Porque a narrativa do “soberano de si mesmo” funciona como compensação perante a subordinação estrutural, mas gera efeitos devastadores na saúde mental: vigorexia, transtornos alimentares, ludopatia, depressão por comparação com imagens inalcançáveis de sucesso, ou simplesmente incremento de mal-estares difusos. Mais tristeza e frustração, que podem inclinar-se para antifeminismo. Fracassos pessoais que se atribuem àqueles que pedem “vantagens injustas”, cuja culpa é atribuída a migrantes, ativistas LGTBIQ ou feministas.
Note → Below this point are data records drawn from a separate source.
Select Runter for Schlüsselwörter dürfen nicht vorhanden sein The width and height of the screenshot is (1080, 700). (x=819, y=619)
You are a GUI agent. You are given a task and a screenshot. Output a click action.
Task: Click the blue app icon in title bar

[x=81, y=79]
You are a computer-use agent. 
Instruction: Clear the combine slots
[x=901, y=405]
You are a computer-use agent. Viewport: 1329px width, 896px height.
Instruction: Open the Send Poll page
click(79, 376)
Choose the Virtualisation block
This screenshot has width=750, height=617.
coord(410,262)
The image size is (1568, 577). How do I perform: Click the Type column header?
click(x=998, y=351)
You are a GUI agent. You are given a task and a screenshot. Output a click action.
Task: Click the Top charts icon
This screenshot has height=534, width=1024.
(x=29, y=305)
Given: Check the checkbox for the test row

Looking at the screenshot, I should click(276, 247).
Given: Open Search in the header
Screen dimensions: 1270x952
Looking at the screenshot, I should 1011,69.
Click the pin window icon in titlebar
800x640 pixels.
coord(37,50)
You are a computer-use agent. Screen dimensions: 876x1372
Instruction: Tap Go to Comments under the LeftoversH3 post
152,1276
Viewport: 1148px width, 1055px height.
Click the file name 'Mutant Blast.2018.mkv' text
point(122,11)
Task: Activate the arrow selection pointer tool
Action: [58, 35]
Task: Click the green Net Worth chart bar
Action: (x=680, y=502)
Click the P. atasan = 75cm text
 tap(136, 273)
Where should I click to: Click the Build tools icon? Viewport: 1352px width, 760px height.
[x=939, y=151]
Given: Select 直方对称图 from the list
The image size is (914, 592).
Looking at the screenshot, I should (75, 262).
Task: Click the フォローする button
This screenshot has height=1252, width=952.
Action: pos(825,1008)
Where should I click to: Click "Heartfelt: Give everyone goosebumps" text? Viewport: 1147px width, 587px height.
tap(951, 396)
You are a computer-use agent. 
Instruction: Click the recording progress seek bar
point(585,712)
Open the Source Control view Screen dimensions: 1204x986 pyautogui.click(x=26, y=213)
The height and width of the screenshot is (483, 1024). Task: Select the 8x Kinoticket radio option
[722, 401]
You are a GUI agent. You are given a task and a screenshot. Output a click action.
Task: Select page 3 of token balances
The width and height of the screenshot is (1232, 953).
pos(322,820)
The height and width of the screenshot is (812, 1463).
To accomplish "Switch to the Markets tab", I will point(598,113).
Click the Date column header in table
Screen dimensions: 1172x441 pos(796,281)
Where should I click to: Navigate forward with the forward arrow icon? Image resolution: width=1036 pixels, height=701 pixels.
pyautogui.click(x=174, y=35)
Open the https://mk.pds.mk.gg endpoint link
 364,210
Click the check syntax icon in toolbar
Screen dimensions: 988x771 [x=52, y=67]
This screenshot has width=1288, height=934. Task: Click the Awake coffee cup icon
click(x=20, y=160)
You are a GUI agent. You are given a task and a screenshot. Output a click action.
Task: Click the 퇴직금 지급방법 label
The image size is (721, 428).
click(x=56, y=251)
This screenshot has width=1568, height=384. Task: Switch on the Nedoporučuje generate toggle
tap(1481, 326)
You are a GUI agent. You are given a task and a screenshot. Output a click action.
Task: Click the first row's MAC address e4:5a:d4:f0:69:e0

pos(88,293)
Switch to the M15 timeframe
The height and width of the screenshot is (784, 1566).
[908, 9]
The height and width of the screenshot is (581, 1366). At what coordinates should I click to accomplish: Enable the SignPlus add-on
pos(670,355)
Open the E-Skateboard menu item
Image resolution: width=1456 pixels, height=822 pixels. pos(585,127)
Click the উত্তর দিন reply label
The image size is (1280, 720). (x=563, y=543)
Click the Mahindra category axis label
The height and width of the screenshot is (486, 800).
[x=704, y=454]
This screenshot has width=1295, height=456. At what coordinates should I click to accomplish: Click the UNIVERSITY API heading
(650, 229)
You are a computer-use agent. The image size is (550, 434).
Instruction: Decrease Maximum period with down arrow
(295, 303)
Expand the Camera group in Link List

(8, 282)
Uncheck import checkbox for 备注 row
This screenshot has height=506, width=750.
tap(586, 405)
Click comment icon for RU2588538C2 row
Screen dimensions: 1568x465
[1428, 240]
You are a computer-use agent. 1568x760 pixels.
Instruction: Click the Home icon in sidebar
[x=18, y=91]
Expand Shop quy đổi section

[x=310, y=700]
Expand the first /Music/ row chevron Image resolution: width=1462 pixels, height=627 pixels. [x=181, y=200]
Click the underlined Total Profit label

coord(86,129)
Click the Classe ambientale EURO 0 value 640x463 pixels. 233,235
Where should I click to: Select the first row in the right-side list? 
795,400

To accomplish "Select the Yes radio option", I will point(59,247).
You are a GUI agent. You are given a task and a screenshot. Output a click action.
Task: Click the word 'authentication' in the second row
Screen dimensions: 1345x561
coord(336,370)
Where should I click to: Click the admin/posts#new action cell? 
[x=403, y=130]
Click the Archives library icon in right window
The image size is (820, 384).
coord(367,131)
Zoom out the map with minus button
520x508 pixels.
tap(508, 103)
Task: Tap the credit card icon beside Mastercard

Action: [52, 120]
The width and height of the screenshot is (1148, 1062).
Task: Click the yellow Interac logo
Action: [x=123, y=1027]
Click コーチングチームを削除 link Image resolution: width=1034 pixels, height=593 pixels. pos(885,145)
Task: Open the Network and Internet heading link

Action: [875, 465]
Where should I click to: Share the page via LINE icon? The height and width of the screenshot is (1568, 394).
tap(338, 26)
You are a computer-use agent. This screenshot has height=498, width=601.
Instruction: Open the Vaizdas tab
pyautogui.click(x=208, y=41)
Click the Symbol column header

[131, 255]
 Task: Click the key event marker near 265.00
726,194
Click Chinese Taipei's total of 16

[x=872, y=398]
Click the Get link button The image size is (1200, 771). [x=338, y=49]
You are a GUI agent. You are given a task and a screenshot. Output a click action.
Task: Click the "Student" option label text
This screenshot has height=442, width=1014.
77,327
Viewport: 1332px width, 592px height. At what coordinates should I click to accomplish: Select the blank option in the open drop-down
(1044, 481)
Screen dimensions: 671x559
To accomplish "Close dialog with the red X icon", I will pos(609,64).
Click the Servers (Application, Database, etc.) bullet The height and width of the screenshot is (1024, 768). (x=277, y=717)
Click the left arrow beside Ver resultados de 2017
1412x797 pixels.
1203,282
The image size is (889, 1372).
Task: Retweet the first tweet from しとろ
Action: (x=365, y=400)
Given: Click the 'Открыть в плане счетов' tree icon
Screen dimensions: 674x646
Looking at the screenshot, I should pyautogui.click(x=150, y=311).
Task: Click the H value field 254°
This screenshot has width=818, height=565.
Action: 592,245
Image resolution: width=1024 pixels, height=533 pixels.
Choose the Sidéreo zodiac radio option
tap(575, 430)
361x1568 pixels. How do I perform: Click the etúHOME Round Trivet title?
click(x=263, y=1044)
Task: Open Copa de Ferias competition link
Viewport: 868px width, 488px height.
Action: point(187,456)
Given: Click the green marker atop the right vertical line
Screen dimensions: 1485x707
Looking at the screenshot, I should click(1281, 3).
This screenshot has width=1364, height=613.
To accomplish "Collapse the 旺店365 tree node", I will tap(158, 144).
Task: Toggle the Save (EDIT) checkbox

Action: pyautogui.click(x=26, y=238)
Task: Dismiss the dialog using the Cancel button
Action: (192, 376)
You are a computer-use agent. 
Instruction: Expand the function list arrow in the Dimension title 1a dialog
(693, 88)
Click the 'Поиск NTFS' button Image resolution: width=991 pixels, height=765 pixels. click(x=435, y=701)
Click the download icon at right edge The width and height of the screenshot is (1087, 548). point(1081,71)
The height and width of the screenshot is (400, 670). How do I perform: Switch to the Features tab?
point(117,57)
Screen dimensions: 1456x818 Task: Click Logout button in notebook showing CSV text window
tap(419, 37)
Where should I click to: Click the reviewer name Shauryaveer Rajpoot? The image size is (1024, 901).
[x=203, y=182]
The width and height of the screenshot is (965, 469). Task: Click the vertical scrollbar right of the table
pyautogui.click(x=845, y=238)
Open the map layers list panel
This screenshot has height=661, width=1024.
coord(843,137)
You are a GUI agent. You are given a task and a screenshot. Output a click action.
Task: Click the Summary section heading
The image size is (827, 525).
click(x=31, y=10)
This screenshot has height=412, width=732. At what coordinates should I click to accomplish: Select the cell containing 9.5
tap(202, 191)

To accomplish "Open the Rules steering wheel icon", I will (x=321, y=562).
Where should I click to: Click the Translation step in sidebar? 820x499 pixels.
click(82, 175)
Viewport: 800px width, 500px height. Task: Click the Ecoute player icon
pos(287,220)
Isso é possível porque a subcultura cripto naturaliza a ideia de que o sucesso depende exclusivamente do esforço pessoal, apagando assim as estruturas sociais, as desigualdades ou os privilégios herdados. A meritocracia está quebrada, ninguém acredita nela, mas defende-se com unhas e dentes da ingerência feminista que demanda cotas que alterariam o suposto acesso equitativo e “em igualdade de condições” aos bons empregos –funcionalismo público? Neste cenário, o feminismo aparece como um obstáculo para a ordem natural do esforço, embora nunca tenha funcionado acima das origens de classe, e além disso o faça cada vez em menor medida. Apesar disso, a contradição persiste e defende-se com virulência a ilusão meritocrática.
Neste contexto, recuperar uma leitura estrutural do mal-estar social é condição imprescindível para articular uma política libertadora; para oferecer a esses mal-estares uma saída em sentido emancipatório, e não reacionário. O trabalho político consiste em redefinir o conflito: o inimigo não são as mulheres ou os migrantes, mas as estruturas que organizam a desigualdade – as hierarquias de classe, a concentração da riqueza, a exploração laboral e a mercantilização da vida. Por isso, para fazer frente às ideias que aninham na manosfera é fundamental articular uma visão feminista da justiça social; um horizonte conjunto no qual envolver os jovens, redirecionando suas frustrações para o sistema que as provoca e pondo sua raiva para trabalhar contra ele, enquanto mudamos os valores que o sustentam. Eat the rich!